A recent episode of PBS's "Downton Abbey" showed the wealthy American dowager visiting the Abbey family and being pursued by an elderly titled but poor English gentleman. Being a woman of the world, she saw through his scheme and, in the end, told him she had no intention of marrying again but was 'amused' by his attention.
Situation: Grace and Eddy were married five years and had a four-year-old daughter. Grace had dearly loved Eddy when they were married but he killed every shred of that love by continuing to do drugs and hang around with his friends nearly every night. When they married, Grace assumed that Eddy would settle down to his job as a manager and family life. In slightly over a year, Eddy was fired and settled down to a life of drugs with his friends.
Where did Eddy get the money to quit work and pay for all the drugs: his parents. They were wealthy and gave him everything he asked for, no questions asked. Eddy never appeared 'stoned' in front of his mom and dad. They felt sorry for him, that 'because of the economy,' Eddy couldn't get a job.

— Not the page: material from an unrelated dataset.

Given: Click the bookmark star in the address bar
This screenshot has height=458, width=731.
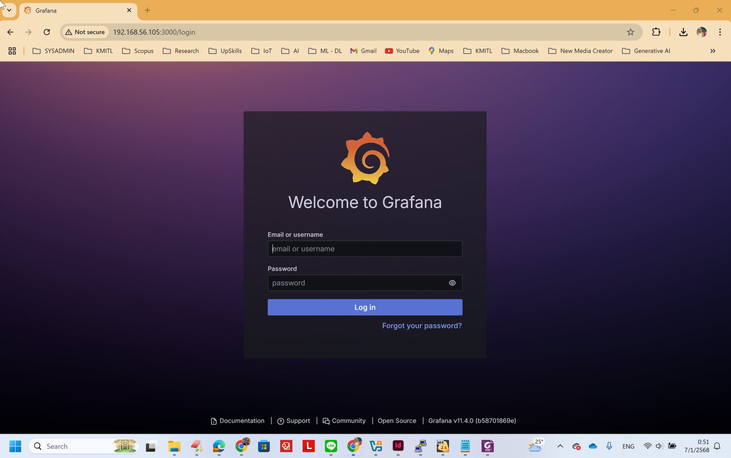Looking at the screenshot, I should pos(630,32).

Grace tried every way to help Eddy, suggested they go to counseling together, thought of going to the police and reporting his friends but didn't. Finally, Grace decided to stay in the marriage because sooner or later, Eddy's parents would die and Eddy would inherit a good-sized fortune. After two more years, Grace was so upset by the useless Eddy, how in addition to his hardly ever being home, when he was home, he was nasty to her and their daughter. Grace divorced Eddy. There was a lengthy court battle because Eddy's parents wanted Eddy to have custody of his daughter. It was concluded when Grace told Eddy's parents about the drug use and that she would go to the police if they didn't stop and let her have full custody of her daughter.
Lessons learned: First, if you want to assume anything about a person you're dating, assume that he or she will continue all behaviors after marriage. Could you tolerate that? Next, if a person you're dating has any degree of a drug problem or alcoholism, run, run, run the other way fast! Those people are poison to you! They can be extremely manipulative! Don't fall for a lie, "All I need is a good woman to settle me down" or "All I need is someone to love me."
What about money? Is it worth it to wait 10 - 20 - 40 years for the possibility of inheriting someone's money? Many wealthy folks lost their fortunes due to poor management or reckless spending over the years? What if you waited and never got anything? Are you willing to gamble on that? The old folks used to say, "Marry for money and you'll earn it."
You decide: Is marrying or staying married for money a good way to live?
Dear Lord in heaven, when we have life-changing decisions in our relationships, help us see the reality of all our options. We thank you for your never-failing help!